### Supplied text
Coffee crunch: Weather, shipping woes cut crops, hike costs

Marvin G. Perez

The market for higher-end coffee just can't catch a break.

The world was already set for a shortfall of the arabica beans used in espressos and lattes this year because of a drought in Brazil, the biggest producer. Then shipping snags started wreaking havoc on supplies. Now, torrential rains are threatening crops in Colombia, the second-biggest grower. It all points to increased costs for coffee sellers including Starbucks Corp.

Customers wait for their order in their car at a Starbucks in Northbrook, Ill., Monday, March 16, 2020.

"Given the supply conditions, the market is vulnerable to a rally," said Hernando de la Roche, senior vice president for StoneX Financial Inc. in Miami.

The coffee crunch is coming just as consumption is expected to rebound with COVID-19 restrictions easing and vaccinations encouraging people to leave their homes and increase spending. The strains in the arabica market show what's driving some of the food inflation that's already on the rise.

For now, roasters are drawing on inventories rather than raising prices, but the situation in South America is leaving the market with no room for error ahead of the upcoming frost season in Brazil, when severe cold temperatures between June and August can menace plantings. The global coffee deficit could amount to 10.7 million bags, according to Marex Spectron.

### Requirement 1
Retype the passage of the coffee supply article from "Marvin G. Perez" up to and including "March 16, 2020.".
### Requirement 2
Pick up the coffee supply article where it stops and keep writing it.

### Records provided
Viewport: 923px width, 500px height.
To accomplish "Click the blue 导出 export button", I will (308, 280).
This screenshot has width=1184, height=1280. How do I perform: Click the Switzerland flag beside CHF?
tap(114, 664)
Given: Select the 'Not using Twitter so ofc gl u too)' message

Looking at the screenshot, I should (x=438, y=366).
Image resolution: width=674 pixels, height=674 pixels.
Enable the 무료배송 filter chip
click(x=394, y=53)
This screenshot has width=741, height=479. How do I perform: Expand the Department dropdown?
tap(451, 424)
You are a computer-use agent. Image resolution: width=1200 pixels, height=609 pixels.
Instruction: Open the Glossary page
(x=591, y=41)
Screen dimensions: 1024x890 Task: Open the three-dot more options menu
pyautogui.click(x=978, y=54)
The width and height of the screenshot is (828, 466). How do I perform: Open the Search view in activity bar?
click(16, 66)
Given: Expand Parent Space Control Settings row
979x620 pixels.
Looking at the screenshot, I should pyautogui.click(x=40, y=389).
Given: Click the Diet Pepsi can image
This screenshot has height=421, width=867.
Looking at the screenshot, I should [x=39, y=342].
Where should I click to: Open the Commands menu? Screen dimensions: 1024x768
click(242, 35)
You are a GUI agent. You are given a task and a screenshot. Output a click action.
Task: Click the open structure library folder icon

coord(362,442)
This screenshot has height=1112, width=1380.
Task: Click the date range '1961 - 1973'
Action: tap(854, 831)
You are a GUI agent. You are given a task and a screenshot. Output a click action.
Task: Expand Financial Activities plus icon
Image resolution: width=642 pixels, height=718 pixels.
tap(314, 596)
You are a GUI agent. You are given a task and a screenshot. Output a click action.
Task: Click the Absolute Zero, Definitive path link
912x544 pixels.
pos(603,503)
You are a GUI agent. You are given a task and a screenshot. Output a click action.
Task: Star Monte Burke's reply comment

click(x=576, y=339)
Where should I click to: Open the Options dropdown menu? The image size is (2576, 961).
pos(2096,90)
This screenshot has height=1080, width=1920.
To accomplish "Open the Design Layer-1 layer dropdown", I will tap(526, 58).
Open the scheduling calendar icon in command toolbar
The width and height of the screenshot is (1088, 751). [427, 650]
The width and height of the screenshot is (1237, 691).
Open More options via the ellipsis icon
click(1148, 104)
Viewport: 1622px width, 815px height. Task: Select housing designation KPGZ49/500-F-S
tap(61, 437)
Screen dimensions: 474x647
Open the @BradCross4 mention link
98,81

### Answer box 1
Marvin G. Perez

The market for higher-end coffee just can't catch a break.

The world was already set for a shortfall of the arabica beans used in espressos and lattes this year because of a drought in Brazil, the biggest producer. Then shipping snags started wreaking havoc on supplies. Now, torrential rains are threatening crops in Colombia, the second-biggest grower. It all points to increased costs for coffee sellers including Starbucks Corp.

Customers wait for their order in their car at a Starbucks in Northbrook, Ill., Monday, March 16, 2020.

### Answer box 2
Futures in New York have risen 22% since the end of October. Premiums for Colombian coffee in the cash market are near the highest in a decade, partly helped by tight supplies in Central America.

Prices could rise quickly with further supply problems because commercial traders including exporters and roasters are holding large short positions and may need to exit those wagers, said de la Roche.

La Nina weather patterns have brought rainfall that's triple the average to growing regions in Colombia in the past two months, and it'll be just as wet for the next two weeks at least, according to Donald Keeney, senior meteorologist for Maxar Technologies Inc.

The "tail-end of La Nina has been virulent," Roberto Velez, chief executive officer of National Federation of Coffee Growers, said by phone from Bogota.

One of the major threats of the rains is leaf-rust, a fungus that has already caused billions of dollars in losses for growers, Velez said. About 15% of the nation's plantings are varieties susceptible to the disease.

Colombia's arabica output in the first half will be down about 500,000 bags from a year earlier at 6 million bags, and the second half will depend on how the main crop turns out, Velez said. A bag weighs 60 kilograms or 132 pounds.